Распрощавшись с золовкой, Констанс попросила Матье проводить ее. Она отпустила свою карету, она задыхалась, ей хотелось пройтись. Вскоре он понял, с какой тайной целью она приходила, зачем, воспользовавшись случаем, увела его с собой.
— Дорогой кузен, — сказала она вдруг, когда они свернули на пустынную набережную и медленно пошли вперед, — простите, что я снова возвращаюсь к этому мучительному вопросу, но я слишком страдаю, последний удар меня окончательно сразил… Ребенок моего мужа, ребенок, которого он прижил с этой девушкой, не выходит у меня из головы, я совсем истерзалась и душой и телом. Не можете ли вы оказать мне услугу? Наведите, пожалуйста, справки, о которых мы говорили, постарайтесь узнать, жив он или умер… Мне кажется, я успокоюсь, когда все будет известно…
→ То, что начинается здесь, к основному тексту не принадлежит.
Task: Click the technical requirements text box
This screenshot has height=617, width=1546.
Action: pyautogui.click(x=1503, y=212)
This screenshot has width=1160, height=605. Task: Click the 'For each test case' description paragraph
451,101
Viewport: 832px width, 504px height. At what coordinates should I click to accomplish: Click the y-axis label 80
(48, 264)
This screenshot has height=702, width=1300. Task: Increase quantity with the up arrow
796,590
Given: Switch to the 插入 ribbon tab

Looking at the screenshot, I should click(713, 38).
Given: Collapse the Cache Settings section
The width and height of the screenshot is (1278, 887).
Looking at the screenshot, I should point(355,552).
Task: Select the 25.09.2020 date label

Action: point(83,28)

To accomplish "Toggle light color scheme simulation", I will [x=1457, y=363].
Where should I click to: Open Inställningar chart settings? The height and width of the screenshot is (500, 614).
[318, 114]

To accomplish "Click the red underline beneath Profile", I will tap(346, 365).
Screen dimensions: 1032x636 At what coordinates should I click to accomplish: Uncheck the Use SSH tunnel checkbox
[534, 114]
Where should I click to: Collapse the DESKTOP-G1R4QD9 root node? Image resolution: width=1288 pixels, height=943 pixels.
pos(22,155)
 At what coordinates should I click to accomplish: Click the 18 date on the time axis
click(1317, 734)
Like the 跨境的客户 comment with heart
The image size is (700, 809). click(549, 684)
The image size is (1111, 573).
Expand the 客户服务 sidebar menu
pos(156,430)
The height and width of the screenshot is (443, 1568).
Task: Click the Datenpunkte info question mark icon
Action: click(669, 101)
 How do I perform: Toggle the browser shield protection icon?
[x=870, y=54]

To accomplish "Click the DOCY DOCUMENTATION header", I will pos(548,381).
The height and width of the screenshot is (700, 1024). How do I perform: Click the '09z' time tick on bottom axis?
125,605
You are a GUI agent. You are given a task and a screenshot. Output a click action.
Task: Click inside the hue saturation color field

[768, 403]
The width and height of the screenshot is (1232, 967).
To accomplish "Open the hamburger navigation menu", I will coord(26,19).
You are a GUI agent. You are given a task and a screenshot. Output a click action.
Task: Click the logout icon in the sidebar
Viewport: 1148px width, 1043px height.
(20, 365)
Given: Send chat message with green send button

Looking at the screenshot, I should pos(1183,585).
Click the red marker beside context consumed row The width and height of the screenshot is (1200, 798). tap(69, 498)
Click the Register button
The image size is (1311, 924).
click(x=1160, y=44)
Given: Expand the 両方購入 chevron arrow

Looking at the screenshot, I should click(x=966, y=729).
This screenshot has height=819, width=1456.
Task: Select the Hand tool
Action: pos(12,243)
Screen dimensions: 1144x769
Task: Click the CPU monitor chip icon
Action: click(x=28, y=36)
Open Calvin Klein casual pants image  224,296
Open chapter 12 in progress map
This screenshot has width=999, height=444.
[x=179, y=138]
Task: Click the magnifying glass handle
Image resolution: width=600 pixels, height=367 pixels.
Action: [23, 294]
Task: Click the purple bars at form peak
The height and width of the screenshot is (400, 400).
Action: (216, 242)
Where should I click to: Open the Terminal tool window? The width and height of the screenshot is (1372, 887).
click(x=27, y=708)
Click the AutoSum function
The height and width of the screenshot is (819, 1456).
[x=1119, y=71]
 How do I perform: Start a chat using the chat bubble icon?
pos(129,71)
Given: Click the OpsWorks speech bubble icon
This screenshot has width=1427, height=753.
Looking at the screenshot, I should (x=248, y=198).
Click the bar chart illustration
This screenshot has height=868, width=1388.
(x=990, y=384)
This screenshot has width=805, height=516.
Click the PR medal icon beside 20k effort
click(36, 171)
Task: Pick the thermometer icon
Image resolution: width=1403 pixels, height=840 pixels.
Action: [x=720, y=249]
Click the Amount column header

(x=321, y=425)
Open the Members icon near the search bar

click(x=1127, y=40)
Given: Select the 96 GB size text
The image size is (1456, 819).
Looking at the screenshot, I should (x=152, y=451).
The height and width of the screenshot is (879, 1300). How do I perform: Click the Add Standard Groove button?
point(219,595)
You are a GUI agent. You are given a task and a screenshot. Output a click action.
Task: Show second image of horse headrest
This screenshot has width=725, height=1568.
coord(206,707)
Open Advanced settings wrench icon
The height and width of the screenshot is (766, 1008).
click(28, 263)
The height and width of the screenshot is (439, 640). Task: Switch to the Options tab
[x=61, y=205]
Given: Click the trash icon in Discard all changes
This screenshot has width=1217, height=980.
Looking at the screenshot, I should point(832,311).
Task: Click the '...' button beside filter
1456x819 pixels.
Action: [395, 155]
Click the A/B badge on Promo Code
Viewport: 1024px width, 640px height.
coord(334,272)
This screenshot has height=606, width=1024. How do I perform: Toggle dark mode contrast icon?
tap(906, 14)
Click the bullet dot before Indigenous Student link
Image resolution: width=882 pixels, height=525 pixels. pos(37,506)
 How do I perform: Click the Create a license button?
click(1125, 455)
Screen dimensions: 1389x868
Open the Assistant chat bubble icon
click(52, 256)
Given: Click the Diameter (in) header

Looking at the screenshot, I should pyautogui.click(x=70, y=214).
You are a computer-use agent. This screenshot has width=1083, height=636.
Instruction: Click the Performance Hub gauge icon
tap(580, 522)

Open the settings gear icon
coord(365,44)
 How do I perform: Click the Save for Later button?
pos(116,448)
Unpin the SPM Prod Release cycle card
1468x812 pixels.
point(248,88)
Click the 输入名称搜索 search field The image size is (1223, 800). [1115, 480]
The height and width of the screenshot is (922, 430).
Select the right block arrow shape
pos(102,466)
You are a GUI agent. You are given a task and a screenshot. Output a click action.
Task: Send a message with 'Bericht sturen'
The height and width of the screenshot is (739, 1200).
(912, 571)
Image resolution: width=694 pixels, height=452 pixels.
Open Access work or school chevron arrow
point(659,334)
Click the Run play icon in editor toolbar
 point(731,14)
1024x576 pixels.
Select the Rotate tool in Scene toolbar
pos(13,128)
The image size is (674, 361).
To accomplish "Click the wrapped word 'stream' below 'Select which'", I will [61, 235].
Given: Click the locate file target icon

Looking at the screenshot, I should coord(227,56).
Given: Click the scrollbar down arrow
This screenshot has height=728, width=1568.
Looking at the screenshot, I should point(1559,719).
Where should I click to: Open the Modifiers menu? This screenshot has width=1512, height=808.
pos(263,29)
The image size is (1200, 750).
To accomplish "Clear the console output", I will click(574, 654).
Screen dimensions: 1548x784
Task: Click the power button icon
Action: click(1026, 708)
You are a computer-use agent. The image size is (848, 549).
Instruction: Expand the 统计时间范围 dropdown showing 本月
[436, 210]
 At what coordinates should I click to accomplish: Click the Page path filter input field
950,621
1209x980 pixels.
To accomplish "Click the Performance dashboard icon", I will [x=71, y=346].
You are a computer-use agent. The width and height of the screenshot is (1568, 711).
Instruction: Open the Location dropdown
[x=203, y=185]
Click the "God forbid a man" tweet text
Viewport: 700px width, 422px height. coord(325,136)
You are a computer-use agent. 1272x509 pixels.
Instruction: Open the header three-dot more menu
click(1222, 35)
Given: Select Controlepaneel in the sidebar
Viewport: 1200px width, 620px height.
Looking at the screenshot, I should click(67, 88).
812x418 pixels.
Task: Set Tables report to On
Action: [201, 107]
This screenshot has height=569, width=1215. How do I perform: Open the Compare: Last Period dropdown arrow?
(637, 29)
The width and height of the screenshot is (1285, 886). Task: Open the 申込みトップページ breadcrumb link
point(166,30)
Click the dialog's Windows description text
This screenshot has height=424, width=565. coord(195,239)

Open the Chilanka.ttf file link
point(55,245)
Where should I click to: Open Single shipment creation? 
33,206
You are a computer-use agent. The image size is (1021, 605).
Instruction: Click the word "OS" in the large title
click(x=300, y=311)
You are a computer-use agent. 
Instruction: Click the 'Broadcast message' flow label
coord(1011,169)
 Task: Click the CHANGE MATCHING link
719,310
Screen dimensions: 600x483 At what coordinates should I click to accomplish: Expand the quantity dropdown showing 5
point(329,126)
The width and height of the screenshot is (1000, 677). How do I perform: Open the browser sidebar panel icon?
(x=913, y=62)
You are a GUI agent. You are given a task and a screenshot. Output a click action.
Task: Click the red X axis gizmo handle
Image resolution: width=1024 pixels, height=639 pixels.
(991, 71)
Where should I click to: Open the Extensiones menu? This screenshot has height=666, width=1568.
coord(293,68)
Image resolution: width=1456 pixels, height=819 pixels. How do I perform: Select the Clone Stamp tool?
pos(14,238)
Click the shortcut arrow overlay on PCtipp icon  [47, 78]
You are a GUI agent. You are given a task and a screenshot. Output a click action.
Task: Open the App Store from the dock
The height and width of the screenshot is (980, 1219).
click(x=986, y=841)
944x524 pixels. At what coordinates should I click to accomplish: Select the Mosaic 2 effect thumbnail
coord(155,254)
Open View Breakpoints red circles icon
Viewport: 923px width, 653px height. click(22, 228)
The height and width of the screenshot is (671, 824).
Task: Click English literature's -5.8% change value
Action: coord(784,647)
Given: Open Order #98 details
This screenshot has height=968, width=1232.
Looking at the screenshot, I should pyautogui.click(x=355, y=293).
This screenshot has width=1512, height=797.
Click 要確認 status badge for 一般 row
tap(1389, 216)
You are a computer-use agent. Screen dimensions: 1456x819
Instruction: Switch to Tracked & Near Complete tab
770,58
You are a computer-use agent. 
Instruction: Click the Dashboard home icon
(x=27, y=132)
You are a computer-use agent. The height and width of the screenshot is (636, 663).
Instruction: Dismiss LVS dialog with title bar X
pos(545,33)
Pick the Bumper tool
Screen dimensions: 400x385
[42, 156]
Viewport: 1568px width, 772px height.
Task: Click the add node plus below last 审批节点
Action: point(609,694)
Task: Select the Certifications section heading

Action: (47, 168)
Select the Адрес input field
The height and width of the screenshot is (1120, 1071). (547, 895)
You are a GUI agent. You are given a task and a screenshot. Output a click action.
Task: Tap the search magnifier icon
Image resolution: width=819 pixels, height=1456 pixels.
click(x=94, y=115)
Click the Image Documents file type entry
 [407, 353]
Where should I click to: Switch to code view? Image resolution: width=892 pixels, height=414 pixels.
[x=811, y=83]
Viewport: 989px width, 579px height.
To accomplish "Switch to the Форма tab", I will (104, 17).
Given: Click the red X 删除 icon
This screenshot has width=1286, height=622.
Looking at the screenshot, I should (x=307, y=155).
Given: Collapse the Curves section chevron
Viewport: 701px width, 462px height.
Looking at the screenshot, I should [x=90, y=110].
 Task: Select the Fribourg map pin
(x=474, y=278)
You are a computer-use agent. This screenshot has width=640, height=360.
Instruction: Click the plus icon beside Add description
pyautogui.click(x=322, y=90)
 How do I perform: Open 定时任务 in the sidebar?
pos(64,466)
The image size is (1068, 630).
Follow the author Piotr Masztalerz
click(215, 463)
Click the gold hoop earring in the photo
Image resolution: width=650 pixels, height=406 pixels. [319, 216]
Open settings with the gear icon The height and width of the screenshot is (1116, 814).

Удивленный Матье готов был уже ответить, что даже если ребенок найдется, вряд ли он сумеет заменить ей того, которого она отчаялась родить. Он догадывался, какой болью отзывается в ней мысль о том, что Блез занимает на заводе место Мориса, особенно с тех пор, как Бошен, вернувшийся к прежней разгульной жизни, взвалил на него все дела, постепенно предоставив ему всю полноту власти. Молодое семейство разрасталось: Шарлотта снова родила, на сей раз мальчика, значит, появился новый очаг воинствующей плодовитости, новая угроза узурпации, в особенности теперь, когда Констанс бесплодна и никогда больше не будет иметь законного наследника, обожаемого дофина, который преградит путь захватчикам. Не желая особенно вдаваться в мотивы, которые руководили Констанс, Матье полагал, что она просто хочет выпытать, не он ли стоит за Блезом и не его ли руками ведется грабительский заговор. А может быть он испугается и откажется вести поиски. Поэтому-то он и ответил Констанс согласием: он верил лишь в силы жизни и чуждался всяких честолюбивых расчетов.
— Я к вашим услугам, кузина. Раз эти сведения принесут вам хоть какое-нибудь облегчение, я буду очень рад. Если ребенок жив, привезти его к вам или нет?
— О нет, нет, я не этого прошу! — воскликнула Констанс и добавила прерывающимся голосом, сопровождая свои слова растерянным жестом: — Я сама не знаю, чего хочу, но я так страдаю, что готова умереть.
Констанс не лгала, — она не руководствовалась никакими определенными планами, опустошенная налетевшей бурей. Помышляла ли она об этом ребенке как о возможном наследнике? Дойдет ли она когда-нибудь в своей ненависти к чужаку-завоевателю до того, что признает этого ребенка, вопреки своему оскорбленному женскому самолюбию, отвращению буржуазии к плоду внебрачной любви, да еще зачатому в гнусном разврате? Если он и не ее сын, то в нем все же течет кровь ее мужа. И, возможно, мысль о спасении их империи, их завода, который необходимо передать в руки наследника, ставила ее выше предрассудков. Пока еще это был лишь ураган чувств, а душу ее по-прежнему терзала отчаянная мука матери, у которой нет и никогда больше не будет ребенка, и она хотела отыскать ребенка другой женщины, гонимая безумной мечтой сделать его своим.
— Должен ли я поставить Бошена в известность о своих поисках? — спросил Матье.
— Поступайте как угодно. Впрочем, может быть, так будет лучше.